Your assignment: The answer must be an exact reproduction of the lines from the start of the records below through the line containing "Justify the text", and nothing more.

Dataset excerpts:
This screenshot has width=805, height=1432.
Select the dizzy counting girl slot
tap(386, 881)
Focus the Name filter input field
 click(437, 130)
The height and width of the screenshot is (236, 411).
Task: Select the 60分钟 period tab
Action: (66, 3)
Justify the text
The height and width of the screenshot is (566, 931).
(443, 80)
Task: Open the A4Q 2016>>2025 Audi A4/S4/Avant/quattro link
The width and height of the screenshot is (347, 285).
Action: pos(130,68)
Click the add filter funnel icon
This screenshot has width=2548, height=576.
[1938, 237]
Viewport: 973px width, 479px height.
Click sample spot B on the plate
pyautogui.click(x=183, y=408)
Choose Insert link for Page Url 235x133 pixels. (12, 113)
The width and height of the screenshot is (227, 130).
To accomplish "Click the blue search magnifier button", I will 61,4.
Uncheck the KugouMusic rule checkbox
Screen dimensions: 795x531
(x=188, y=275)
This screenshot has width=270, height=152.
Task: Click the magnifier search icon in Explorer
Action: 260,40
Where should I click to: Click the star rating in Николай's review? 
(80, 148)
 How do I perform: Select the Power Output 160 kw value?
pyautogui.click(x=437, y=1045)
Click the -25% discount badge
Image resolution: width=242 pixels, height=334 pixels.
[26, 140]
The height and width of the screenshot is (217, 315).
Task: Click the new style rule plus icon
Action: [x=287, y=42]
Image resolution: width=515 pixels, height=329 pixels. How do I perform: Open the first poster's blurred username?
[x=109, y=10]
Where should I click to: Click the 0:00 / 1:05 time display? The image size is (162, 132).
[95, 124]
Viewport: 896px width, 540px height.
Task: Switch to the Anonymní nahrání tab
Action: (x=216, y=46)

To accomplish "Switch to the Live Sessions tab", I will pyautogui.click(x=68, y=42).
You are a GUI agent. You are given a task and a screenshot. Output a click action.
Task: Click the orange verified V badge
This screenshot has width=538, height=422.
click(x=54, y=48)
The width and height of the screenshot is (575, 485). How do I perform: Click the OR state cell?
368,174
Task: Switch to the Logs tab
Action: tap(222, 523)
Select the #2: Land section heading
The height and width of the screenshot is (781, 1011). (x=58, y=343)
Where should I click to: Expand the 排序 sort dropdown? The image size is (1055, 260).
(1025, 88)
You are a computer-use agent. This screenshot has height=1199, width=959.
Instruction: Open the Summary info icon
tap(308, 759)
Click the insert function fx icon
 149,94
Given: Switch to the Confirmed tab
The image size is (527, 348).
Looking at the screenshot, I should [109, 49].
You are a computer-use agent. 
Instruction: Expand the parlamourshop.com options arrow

Response to this exercise:
This screenshot has width=805, height=1432.
Select the dizzy counting girl slot
tap(386, 881)
Focus the Name filter input field
 click(437, 130)
The height and width of the screenshot is (236, 411).
Task: Select the 60分钟 period tab
Action: (66, 3)
Justify the text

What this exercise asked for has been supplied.